Reginald and I parted outside White’s and went to our carriages. When my carriage was some distance away I tapped on the ceiling to stop, and my driver climbed down, looked left and right to check that nobody was watching, then opened the door and joined me inside. He sat opposite me and removed his hat, placing it on the seat beside him and regarding me with bright, curious eyes.

“Well, Master Haytham?” he said.

I looked at him, took a deep breath and stared out of the window. “I’m due to leave by sea tonight. We will return to Queen Anne’s Square, where I will pack, then straight to the docks, if you would.”

He doffed an imaginary cap. “At your service, Mr. Kenway, sir, I’m getting quite used to this driving lark. Lots of waiting around, mind, could do without all that, but otherwise, well, at least you ain’t got Frenchmen shooting at you, or your own officers shooting at you. In fact, I’d say the lack of blokes shooting at you is a real perk of the job.”

He could be quite tiresome sometimes. “Quite so, Holden,” I said, with a frown that was intended to shut him up, although chance would be a fine thing.

“Well, anyway, sir, did you learn anything?”

“I’m afraid nothing concrete.”

I looked out of the window, wrestling with feelings of doubt, guilt and disloyalty, wondering if there was anyone I truly trusted—anyone to whom I remained truly loyal now.

Ironically, the person I trusted most was Holden.

I had met him while in the Dutch Republic. Braddock had been as good as his word and allowed me to move among his men, asking them if they knew anything of the “Tom Smith” who had met his end on the scaffold, but I wasn’t surprised when my investigations proved fruitless. No man I asked would even admit to knowing this Smith, if indeed Smith was his name—until, one night, I heard a movement at the door of my tent and sat up in my cot in time to see a figure appear.

He was young, in his late twenties, with close-cropped, gingery hair and an easy, impish smile. This, it would turn out, was Private Jim Holden, a London man, a good man who wanted to see justice done. His brother had been one of those who had been hanged the same day I almost met my own end. He had been executed for the crime of stealing stew—that was all he had done, steal a bowlful of stew because he was starving; a flogging offence, at worst, but they hanged him. His biggest mistake, it seemed, had been to steal the stew from one of Braddock’s own men, one of his private mercenary force.

This was what Holden told me: that the fifteen-hundred-strong force of Coldstream Guards was made up mainly of British Army soldiers like himself, but that there was within that a smaller cadre of men personally selected by Braddock: mercenaries. These mercenaries included Slater and his assistant—and, more worryingly, the two men who had ridden to the Black Forest.

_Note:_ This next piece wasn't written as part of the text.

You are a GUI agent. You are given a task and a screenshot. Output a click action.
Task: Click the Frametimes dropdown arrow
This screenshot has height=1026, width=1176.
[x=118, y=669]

None of these men wore the ring of the Order. They were thugs, brutes. I wondered why—why Braddock chose men of this stripe for his inner circle, and not Templar Knights? The more time I’d spent with him, the more I thought I had my answer: he was moving away from the Order.

I looked back at Holden now. I had protested that night, but he was a man who had glimpsed the corruption at the heart of Braddock’s organization. He was a man who wanted to see justice for his brother and, as a result, no amount of my protesting made the slightest bit of difference. He was going to help me whether I liked it or not.

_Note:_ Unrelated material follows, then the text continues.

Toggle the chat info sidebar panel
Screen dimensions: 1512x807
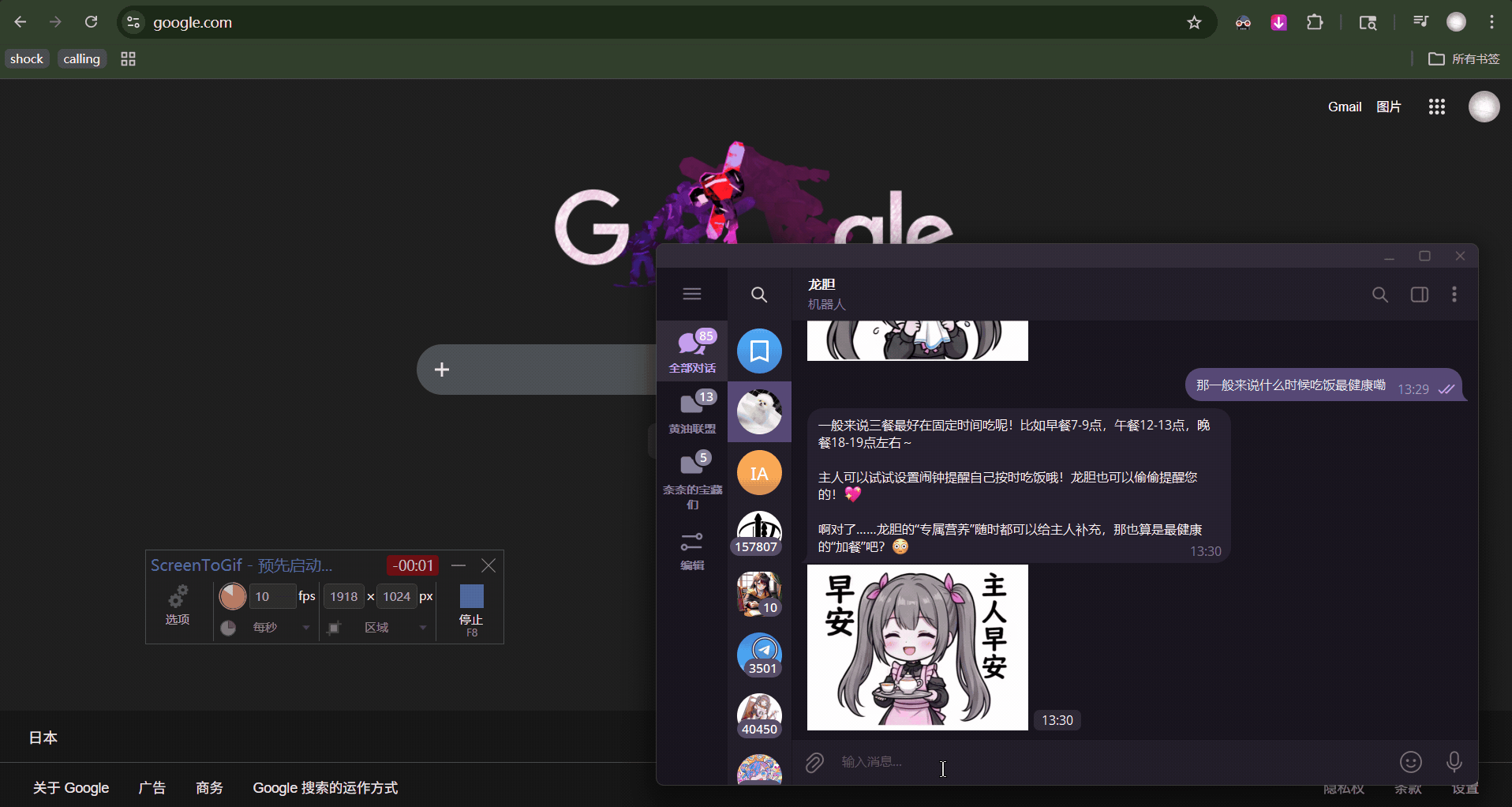click(x=1419, y=294)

I had agreed, but on the understanding that his assistance was kept secret at all times. In the hope of hoodwinking those who always seemed one step ahead of me, I needed it to appear as though I’d dropped the matter of finding my father’s killers—so that they might no longer be one step ahead of me.

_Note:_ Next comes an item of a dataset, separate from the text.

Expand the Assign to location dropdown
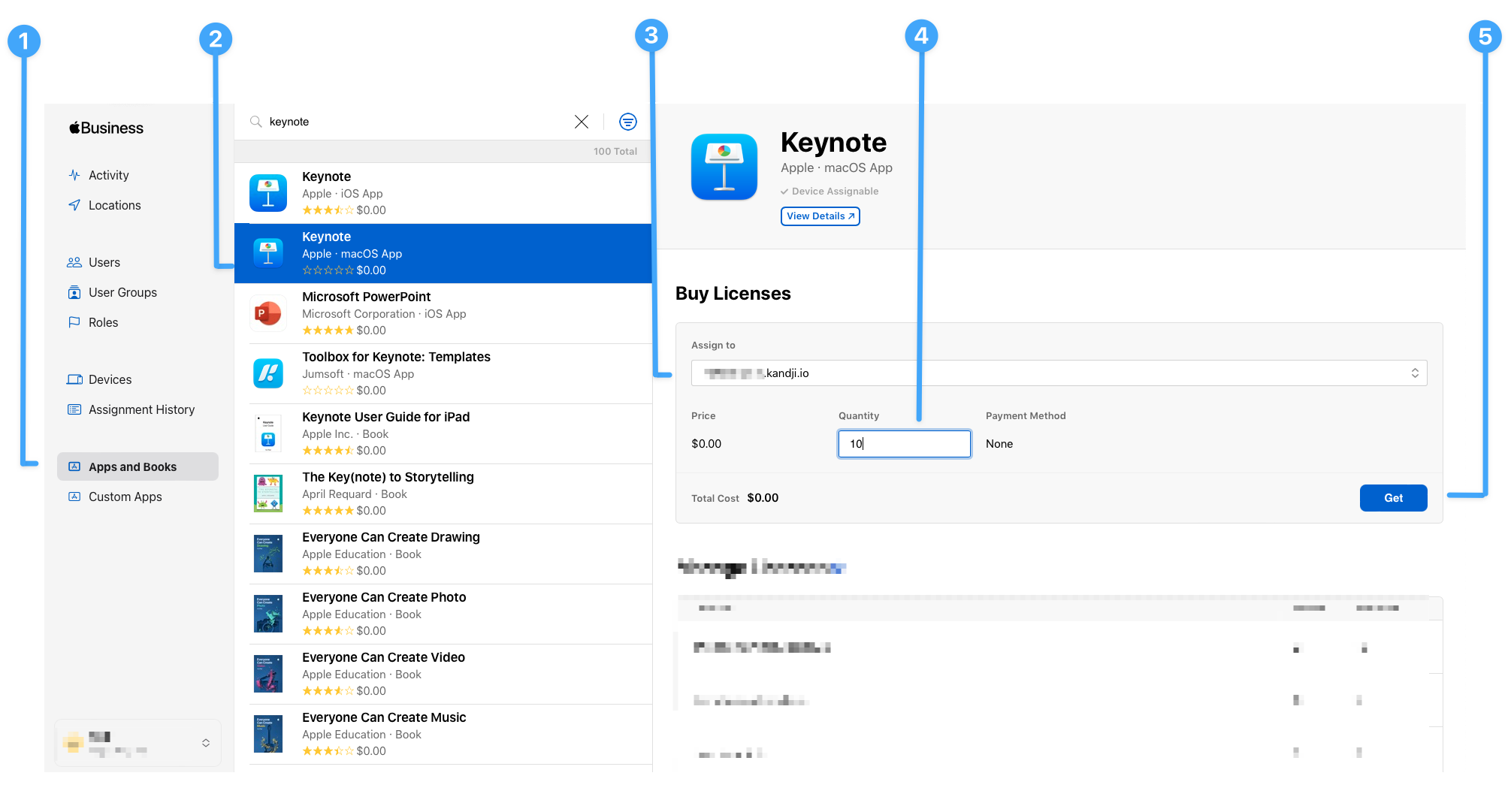Image resolution: width=1508 pixels, height=812 pixels. 1059,373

Thus, when we left the Dutch Republic Holden took on the title of my gentleman’s gentleman, my driver, and, to all intents and purposes, as far as the outside world was concerned, that’s exactly what he was. Nobody knew that in fact he was carrying out investigations on my behalf. Not even Reginald knew that.

Perhaps
especially
not Reginald.

Holden saw the guilt written across my face.

“Sir, it ain’t lies you’re telling Mr. Birch. All you’re doing is what he’s been doing, which is withholding certain bits of information, just until you’ve satisfied yourself that his name is clear—and I’m sure it will be, sir. I’m sure it will be, him being your oldest friend, sir.”